We have a Splunk cluster where we have 1400 hosts with Universal Forwarders installed. These UFs are forwarding to two intermediate Heavy Forwarders using SSL and load balancing. The hosts aren't sending a lot of data. I would guess on average 3-4kbps.
The problem we are seeing is that all of the hosts (UF) are experiencing SSL error 10054. Which basically means that the HF has dropped the connection.
09-07-2016 20:29:19.439 +0000 INFO TcpOutputProc - Connection to XX.XX.XX.XX:9997 closed. default Error in SSL_read = 10054, SSL Error = error:00000000:lib(0):func(0):reason(0)

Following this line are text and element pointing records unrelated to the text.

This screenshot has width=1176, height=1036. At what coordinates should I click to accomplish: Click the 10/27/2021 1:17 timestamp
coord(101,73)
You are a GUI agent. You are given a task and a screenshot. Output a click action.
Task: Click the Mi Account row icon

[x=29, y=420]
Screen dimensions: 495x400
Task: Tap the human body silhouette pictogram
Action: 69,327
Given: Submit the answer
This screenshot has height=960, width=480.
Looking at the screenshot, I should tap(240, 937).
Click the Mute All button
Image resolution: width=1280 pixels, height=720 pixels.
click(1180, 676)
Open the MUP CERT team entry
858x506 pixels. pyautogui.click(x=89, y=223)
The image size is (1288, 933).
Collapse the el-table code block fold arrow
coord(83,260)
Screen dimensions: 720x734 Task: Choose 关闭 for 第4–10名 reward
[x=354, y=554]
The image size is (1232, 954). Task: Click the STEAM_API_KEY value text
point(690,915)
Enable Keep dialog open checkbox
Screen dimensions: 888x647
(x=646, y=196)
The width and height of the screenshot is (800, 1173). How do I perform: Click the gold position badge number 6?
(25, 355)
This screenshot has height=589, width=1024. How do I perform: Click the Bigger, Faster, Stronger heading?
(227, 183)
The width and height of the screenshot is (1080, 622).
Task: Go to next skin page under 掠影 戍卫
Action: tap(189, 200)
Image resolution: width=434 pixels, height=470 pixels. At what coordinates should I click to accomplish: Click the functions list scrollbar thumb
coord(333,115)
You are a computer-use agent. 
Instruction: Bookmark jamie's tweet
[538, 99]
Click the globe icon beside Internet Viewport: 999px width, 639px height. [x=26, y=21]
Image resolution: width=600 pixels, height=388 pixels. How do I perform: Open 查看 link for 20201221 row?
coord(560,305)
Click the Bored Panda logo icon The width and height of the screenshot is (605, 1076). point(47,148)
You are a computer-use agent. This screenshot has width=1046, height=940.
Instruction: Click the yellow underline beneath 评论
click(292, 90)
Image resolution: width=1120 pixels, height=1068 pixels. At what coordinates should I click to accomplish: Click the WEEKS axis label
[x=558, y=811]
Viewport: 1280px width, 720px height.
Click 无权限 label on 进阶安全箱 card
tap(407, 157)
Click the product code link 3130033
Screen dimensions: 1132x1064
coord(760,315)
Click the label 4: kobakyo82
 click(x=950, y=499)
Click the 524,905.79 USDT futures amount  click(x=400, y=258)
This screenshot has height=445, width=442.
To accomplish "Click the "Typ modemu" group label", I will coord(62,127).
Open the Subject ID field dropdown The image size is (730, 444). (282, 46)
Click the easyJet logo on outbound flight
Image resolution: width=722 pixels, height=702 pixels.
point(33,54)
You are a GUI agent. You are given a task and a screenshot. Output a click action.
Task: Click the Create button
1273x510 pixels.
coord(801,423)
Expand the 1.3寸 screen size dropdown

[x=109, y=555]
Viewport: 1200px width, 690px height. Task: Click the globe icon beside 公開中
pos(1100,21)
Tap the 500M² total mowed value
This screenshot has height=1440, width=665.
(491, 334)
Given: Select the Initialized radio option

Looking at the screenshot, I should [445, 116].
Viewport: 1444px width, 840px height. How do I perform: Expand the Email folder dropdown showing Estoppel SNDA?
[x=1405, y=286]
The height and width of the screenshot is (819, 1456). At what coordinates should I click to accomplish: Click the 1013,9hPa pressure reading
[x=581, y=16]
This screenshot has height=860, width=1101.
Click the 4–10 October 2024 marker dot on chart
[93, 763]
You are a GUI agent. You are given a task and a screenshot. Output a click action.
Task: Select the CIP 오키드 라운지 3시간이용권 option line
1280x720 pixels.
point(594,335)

Has anyone experienced something similar? I guess I should mention that these hosts are connected to the network through a satellite link. Which means that latency and general network connectivity could also play a part in this.
100054, means "Socket forcefully shut down by remote host"
I've a similar error message on some UFs and it looks like this is du to a network problem (ie a very short network cut that would force the TCP session to be reset (because of network unreachable returning to host for example that would immediately break the session)
but it is a generic network error so that's not the only possibility.
Were you ever able to resolve this issue? I've got three UFs on a fairly high latency connection that report this error on a regular basis. I've implemented bandwidth restriction using limits.conf but still see the error logged.